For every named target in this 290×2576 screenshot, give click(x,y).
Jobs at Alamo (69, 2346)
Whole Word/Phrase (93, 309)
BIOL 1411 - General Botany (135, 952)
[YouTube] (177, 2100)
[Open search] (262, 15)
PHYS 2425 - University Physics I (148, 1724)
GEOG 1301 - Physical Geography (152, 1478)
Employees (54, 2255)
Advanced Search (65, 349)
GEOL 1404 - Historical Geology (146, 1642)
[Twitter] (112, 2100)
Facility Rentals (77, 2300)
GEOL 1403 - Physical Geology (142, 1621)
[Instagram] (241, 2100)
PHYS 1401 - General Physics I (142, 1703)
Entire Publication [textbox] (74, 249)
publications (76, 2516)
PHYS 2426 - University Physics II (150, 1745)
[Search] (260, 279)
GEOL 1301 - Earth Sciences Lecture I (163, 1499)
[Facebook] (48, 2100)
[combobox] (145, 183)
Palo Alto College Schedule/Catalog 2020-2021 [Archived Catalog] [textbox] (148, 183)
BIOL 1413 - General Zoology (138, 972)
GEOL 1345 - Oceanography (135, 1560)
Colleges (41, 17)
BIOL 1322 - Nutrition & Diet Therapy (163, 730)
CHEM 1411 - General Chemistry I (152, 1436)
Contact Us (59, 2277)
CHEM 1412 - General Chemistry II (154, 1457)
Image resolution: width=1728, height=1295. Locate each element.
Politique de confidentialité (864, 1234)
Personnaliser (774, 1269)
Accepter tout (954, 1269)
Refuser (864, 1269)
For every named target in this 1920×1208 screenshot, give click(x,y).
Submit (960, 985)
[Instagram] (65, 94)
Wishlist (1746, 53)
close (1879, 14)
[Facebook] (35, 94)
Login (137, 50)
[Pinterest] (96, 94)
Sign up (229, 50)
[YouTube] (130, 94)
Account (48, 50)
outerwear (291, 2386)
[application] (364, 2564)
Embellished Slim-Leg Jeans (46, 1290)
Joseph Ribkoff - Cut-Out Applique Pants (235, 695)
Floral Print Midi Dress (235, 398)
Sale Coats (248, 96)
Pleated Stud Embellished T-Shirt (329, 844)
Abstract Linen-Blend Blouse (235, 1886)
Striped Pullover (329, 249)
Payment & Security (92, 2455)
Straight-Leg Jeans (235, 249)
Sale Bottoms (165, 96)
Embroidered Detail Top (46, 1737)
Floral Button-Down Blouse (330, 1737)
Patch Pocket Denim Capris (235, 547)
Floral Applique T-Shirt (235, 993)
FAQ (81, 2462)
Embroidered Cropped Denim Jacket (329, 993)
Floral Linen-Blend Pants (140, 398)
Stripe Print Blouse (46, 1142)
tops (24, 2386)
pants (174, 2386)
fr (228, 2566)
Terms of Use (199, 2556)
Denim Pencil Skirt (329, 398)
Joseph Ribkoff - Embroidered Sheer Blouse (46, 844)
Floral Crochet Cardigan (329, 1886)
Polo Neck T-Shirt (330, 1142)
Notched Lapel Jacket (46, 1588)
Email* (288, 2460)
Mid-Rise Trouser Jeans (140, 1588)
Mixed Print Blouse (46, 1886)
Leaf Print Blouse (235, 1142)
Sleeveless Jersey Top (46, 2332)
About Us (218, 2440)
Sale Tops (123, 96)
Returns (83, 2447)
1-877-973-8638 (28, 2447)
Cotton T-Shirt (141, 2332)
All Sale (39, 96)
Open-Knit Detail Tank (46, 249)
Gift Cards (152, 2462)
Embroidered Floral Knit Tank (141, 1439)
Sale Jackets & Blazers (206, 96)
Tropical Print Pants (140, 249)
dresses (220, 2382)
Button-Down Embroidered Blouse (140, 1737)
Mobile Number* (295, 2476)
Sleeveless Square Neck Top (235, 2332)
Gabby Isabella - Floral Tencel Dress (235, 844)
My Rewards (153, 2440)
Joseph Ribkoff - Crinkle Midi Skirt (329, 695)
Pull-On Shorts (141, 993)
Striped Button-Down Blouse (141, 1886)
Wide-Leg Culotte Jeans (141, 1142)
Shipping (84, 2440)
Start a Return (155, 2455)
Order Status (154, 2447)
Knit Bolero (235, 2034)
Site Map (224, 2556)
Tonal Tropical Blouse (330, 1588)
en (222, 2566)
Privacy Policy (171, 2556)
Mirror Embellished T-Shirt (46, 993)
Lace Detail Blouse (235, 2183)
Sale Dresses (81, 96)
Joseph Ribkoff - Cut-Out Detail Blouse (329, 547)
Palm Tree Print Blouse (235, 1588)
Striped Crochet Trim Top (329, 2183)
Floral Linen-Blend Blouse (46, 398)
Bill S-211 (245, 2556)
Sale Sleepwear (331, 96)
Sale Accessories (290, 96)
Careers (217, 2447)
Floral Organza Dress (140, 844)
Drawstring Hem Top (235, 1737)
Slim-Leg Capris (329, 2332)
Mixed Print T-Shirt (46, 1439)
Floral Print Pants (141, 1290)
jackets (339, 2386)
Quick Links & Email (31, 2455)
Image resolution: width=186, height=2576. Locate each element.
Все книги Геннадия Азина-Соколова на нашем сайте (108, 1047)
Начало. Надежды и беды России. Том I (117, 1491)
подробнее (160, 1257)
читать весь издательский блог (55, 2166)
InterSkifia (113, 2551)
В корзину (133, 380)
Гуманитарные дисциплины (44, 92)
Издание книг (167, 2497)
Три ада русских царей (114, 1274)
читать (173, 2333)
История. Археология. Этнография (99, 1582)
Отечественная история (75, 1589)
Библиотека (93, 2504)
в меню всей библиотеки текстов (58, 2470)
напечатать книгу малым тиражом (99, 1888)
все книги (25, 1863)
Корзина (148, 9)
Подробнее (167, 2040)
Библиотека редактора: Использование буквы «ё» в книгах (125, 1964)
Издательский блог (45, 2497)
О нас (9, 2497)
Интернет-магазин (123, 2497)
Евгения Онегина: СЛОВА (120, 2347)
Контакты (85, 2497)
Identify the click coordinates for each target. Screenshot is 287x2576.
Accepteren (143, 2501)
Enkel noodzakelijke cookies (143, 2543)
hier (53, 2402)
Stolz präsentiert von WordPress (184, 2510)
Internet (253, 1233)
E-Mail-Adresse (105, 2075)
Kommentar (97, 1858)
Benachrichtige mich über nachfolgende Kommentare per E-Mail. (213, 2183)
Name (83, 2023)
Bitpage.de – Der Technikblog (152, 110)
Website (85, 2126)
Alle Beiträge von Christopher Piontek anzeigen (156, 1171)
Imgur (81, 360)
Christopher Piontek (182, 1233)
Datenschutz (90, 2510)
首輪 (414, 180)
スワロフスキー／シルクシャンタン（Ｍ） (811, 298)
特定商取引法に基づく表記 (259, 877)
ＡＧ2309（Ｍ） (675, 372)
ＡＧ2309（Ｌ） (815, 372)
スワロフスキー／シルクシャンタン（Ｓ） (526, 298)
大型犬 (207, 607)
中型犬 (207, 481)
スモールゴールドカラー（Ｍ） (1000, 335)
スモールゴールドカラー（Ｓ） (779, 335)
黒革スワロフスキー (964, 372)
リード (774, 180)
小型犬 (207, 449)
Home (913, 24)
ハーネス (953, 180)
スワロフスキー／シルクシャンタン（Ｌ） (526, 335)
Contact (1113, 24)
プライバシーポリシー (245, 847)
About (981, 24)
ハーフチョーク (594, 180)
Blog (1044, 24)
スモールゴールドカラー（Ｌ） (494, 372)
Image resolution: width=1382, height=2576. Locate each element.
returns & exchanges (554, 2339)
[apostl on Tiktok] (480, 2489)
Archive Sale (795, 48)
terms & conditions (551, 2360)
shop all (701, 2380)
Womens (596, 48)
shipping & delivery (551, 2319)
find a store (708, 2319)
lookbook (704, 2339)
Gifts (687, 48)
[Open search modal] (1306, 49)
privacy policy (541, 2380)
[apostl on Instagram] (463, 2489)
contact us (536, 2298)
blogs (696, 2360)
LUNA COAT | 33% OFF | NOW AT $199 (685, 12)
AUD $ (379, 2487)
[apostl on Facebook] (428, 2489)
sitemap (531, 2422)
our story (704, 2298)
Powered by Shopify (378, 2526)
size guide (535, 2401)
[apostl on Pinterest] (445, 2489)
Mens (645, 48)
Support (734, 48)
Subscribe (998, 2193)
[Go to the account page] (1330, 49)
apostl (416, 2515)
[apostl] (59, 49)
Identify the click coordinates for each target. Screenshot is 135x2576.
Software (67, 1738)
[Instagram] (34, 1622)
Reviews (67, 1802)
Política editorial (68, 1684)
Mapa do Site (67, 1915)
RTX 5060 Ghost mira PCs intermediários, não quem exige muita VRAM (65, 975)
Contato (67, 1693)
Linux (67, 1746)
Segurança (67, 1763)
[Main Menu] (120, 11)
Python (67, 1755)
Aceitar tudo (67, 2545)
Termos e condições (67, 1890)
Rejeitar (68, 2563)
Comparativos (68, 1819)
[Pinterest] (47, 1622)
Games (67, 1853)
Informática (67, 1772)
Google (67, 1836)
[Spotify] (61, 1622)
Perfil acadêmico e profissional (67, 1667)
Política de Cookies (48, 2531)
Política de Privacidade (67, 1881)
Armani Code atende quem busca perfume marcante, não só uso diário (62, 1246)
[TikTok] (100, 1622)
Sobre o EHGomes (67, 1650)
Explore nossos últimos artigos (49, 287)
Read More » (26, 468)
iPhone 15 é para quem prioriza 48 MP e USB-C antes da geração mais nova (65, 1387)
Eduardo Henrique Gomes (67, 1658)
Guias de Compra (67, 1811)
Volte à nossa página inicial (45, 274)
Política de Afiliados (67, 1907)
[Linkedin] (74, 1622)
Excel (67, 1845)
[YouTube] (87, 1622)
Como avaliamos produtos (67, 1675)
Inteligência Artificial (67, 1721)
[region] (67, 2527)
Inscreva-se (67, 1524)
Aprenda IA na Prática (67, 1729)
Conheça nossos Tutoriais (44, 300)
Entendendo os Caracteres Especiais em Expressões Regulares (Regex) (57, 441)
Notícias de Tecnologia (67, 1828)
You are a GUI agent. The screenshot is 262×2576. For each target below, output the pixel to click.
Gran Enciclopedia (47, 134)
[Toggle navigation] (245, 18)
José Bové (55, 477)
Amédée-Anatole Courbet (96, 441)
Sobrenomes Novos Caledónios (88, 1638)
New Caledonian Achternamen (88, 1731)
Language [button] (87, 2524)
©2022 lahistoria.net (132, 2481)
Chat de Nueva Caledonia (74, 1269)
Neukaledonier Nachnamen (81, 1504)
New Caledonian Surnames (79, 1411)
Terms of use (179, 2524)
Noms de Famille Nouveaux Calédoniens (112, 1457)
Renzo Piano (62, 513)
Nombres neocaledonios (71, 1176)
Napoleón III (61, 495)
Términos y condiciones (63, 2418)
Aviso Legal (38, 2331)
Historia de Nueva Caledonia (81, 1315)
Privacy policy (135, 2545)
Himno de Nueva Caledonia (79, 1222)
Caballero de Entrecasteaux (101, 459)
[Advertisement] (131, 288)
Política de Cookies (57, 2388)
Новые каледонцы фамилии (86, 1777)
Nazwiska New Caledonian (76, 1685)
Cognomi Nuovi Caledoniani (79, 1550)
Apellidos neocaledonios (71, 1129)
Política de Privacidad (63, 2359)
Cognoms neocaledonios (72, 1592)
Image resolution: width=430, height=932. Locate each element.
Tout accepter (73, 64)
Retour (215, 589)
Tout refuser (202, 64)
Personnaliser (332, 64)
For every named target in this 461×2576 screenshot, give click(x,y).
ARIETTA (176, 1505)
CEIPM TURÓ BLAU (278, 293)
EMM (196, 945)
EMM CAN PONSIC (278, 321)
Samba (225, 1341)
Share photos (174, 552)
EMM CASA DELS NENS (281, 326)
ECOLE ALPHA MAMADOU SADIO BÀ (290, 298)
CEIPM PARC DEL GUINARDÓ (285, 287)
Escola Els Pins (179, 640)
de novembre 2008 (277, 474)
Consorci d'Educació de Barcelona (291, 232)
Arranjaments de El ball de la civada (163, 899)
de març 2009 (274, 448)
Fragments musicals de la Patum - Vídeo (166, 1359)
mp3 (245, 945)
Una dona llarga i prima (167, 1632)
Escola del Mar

### WHAT IS NEEDED
For this exercise, repeat exactly the lines of the data above from the one with "Floral Print Pants (141, 1290)" down to the one with "История. Археология. Этнография (99, 1582)", both end lines included.

### THE COMPLETED TASK
Floral Print Pants (141, 1290)
jackets (339, 2386)
Quick Links & Email (31, 2455)
Image resolution: width=186, height=2576. Locate each element.
Все книги Геннадия Азина-Соколова на нашем сайте (108, 1047)
Начало. Надежды и беды России. Том I (117, 1491)
подробнее (160, 1257)
читать весь издательский блог (55, 2166)
InterSkifia (113, 2551)
В корзину (133, 380)
Гуманитарные дисциплины (44, 92)
Издание книг (167, 2497)
Три ада русских царей (114, 1274)
читать (173, 2333)
История. Археология. Этнография (99, 1582)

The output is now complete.